• _WRITTEN EXERCISE_:
Could you express the lines from the one containing "Where should I" through the end of the items, both included, as a JSON list of strings, one string per line, with blank lines skipped and the pictures left out?

• _DATA LINES_:
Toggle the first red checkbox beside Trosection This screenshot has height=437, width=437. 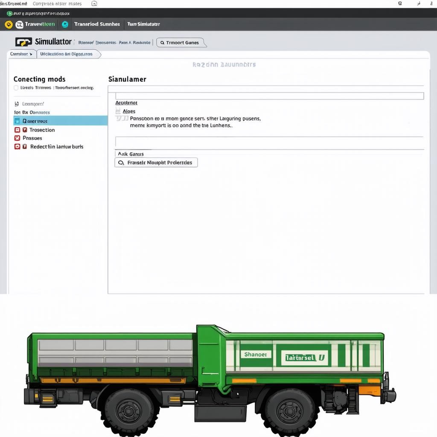pos(17,130)
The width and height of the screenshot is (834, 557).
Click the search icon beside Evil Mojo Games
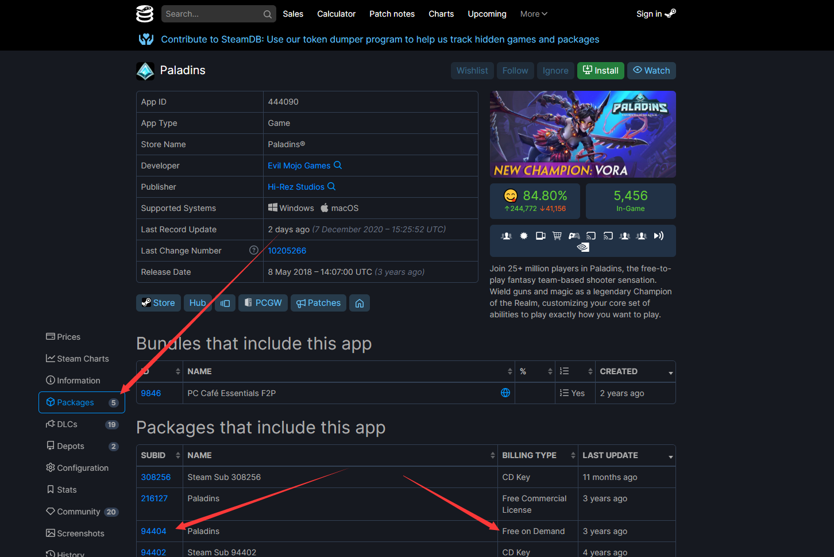click(x=338, y=165)
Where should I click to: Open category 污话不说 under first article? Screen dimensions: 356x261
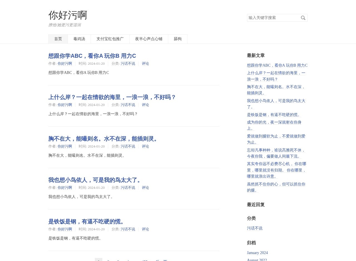click(128, 63)
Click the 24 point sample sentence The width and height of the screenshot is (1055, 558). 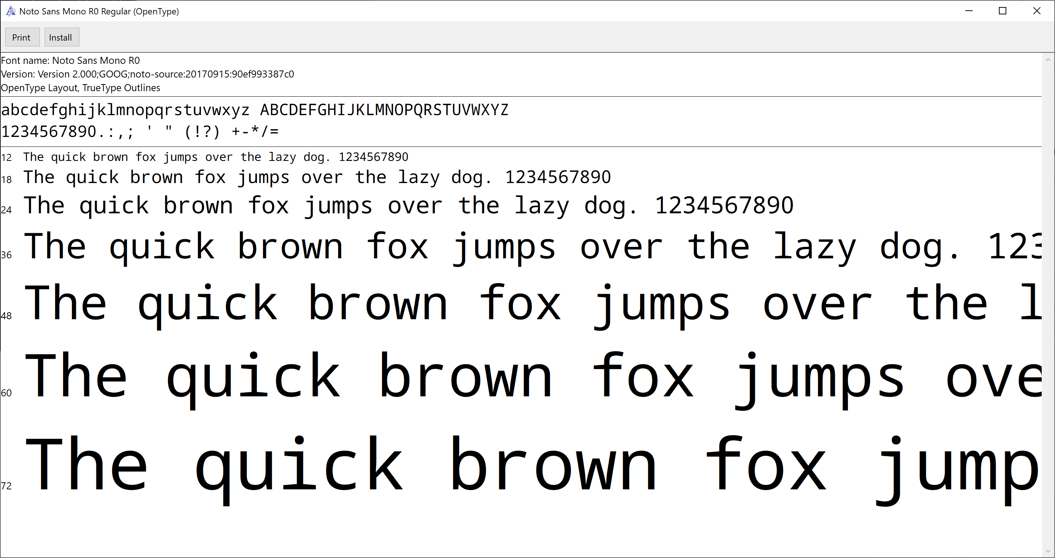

• _OUTPUT FOR THIS TASK_:
[
  "Where should I click to: Open category 污话不说 under first article? Screen dimensions: 356x261",
  "click(128, 63)",
  "Click the 24 point sample sentence The width and height of the screenshot is (1055, 558). "
]